Available records:
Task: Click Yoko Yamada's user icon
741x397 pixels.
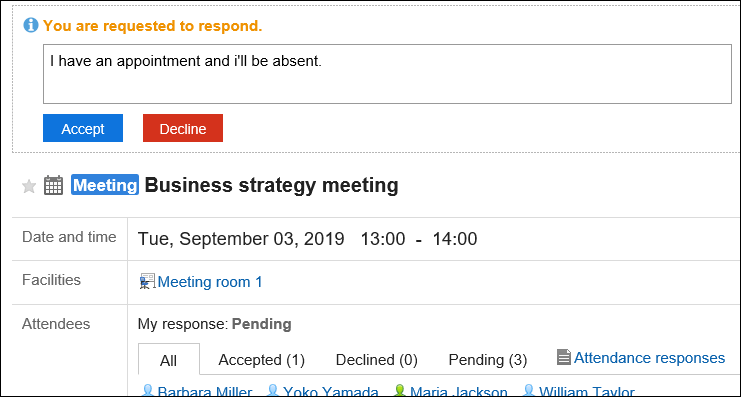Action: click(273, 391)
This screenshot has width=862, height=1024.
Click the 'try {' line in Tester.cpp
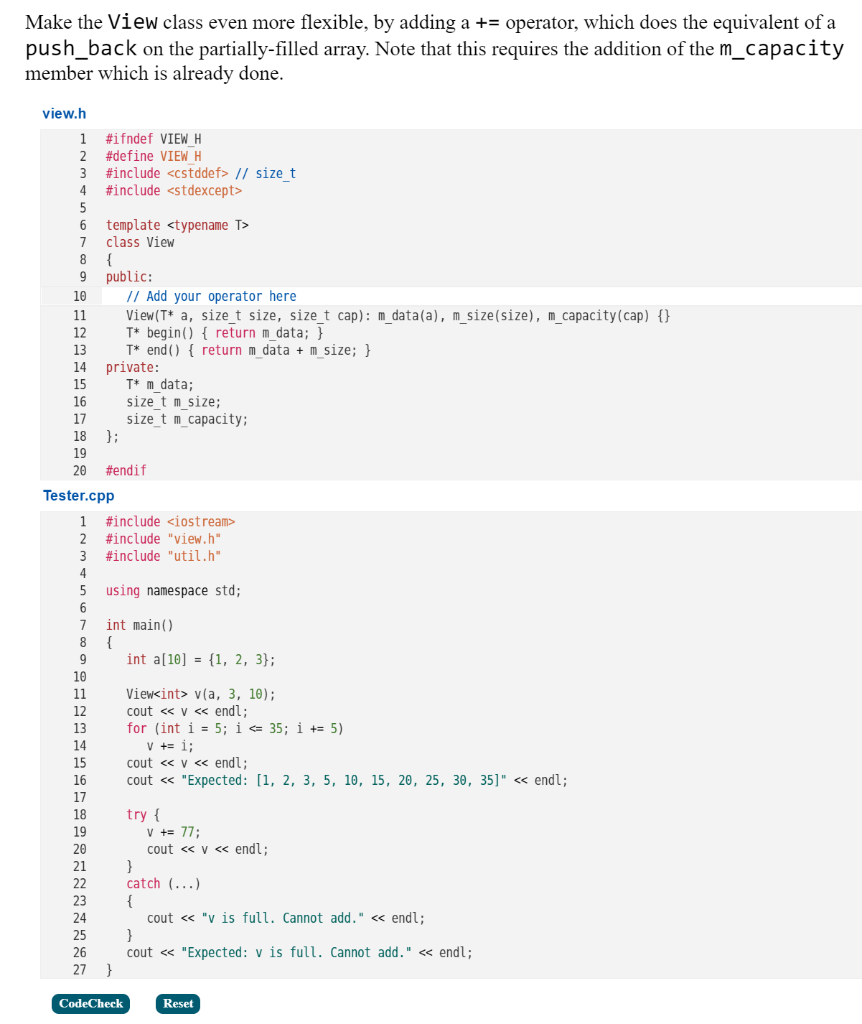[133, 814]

What is being asked: Copy the material above in full and exactly, skipping pictures.

Result for this task:
Task: Click Yoko Yamada's user icon
741x397 pixels.
Action: click(273, 391)
This screenshot has width=862, height=1024.
Click the 'try {' line in Tester.cpp
[133, 814]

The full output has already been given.